----- PROVIDED RECORDS

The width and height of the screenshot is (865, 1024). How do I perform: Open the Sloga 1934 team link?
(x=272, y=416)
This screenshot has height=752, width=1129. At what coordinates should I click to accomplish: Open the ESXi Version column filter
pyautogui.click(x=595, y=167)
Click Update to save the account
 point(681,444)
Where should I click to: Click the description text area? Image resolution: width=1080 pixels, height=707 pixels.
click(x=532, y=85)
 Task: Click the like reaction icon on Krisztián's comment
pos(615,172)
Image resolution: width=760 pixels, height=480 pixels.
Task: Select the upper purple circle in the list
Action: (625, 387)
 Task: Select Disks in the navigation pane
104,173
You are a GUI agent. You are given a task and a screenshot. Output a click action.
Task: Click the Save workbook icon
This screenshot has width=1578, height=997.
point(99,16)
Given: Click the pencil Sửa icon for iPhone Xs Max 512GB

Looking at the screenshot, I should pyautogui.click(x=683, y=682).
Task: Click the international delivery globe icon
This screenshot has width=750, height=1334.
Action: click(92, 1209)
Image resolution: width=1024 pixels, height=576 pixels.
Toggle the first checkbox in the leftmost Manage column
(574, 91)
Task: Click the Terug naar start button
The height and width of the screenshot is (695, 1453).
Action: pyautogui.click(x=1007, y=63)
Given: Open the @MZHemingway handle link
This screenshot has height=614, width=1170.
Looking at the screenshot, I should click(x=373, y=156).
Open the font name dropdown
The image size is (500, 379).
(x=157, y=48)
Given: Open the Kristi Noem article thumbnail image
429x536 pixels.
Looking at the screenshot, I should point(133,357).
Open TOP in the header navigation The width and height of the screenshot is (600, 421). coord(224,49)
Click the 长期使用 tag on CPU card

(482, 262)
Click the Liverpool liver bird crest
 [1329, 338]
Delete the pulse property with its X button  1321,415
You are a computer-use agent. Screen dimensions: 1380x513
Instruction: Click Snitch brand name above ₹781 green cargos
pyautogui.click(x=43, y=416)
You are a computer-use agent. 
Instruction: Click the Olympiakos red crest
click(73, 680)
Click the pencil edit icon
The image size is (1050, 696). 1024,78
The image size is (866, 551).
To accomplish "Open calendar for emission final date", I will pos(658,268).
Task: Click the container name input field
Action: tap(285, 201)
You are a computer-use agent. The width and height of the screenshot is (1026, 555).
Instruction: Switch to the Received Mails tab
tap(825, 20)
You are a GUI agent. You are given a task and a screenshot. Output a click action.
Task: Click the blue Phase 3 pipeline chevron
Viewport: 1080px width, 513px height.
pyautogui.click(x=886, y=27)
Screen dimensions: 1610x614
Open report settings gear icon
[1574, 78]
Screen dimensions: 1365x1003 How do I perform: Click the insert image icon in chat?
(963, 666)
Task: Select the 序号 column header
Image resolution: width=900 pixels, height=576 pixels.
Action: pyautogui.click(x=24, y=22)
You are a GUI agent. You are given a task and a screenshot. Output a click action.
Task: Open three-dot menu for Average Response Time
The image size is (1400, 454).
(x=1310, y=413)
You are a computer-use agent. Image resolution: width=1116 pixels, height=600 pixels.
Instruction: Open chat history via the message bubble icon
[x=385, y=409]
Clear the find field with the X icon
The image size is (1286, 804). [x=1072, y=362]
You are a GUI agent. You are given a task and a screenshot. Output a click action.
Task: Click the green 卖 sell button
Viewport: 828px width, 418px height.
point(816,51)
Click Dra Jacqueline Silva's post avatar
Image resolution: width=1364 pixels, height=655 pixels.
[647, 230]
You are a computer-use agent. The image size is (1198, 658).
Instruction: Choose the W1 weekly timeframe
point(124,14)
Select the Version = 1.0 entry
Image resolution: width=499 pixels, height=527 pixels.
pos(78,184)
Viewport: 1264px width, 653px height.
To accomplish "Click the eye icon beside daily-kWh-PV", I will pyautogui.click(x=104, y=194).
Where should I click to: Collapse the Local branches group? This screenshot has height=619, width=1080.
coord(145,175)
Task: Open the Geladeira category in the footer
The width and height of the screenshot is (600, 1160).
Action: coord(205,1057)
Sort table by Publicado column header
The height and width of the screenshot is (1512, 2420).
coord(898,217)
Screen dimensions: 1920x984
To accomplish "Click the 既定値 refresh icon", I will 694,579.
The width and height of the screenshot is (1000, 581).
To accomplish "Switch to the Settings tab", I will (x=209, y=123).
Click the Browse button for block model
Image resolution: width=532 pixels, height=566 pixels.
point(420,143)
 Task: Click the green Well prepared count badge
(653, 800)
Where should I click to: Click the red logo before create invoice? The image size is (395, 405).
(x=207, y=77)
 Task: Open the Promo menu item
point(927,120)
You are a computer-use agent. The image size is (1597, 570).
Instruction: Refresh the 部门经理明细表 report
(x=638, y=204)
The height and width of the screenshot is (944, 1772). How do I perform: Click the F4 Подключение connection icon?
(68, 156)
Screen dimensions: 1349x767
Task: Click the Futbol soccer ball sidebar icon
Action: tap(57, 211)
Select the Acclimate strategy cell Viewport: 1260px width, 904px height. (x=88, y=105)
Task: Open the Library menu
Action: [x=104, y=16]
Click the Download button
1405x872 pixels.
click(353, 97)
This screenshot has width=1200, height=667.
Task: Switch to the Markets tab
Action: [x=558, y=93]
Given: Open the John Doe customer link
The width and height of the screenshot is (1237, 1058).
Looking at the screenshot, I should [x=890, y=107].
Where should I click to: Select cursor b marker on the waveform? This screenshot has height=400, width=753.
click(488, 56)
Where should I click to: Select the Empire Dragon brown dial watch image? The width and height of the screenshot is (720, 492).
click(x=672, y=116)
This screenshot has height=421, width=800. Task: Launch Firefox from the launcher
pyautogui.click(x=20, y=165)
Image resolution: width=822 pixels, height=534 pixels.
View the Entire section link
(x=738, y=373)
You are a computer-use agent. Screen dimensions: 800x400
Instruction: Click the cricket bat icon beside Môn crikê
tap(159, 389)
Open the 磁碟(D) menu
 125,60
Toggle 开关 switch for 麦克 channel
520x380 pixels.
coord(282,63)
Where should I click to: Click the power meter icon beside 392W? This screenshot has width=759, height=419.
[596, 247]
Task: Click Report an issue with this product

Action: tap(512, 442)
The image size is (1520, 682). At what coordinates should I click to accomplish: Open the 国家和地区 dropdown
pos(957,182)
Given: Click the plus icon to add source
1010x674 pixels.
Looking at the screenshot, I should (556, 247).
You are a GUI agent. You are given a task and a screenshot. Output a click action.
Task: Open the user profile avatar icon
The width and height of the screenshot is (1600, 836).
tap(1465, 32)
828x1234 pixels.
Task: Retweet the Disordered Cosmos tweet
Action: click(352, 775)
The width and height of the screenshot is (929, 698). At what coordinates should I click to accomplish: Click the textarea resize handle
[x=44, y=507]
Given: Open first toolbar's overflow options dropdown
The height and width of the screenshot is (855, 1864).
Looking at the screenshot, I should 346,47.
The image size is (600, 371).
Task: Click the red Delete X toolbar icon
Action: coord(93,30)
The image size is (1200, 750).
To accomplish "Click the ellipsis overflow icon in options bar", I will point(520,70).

----------

### PROMPT
Write out exactly the lines above from the line with "1010x674 pixels." through the line with "Given: Open first", both of them included, and leave out all other lines.

### SOLUTION BELOW
1010x674 pixels.
Looking at the screenshot, I should (556, 247).
You are a GUI agent. You are given a task and a screenshot. Output a click action.
Task: Open the user profile avatar icon
The width and height of the screenshot is (1600, 836).
tap(1465, 32)
828x1234 pixels.
Task: Retweet the Disordered Cosmos tweet
Action: click(352, 775)
The width and height of the screenshot is (929, 698). At what coordinates should I click to accomplish: Click the textarea resize handle
[x=44, y=507]
Given: Open first toolbar's overflow options dropdown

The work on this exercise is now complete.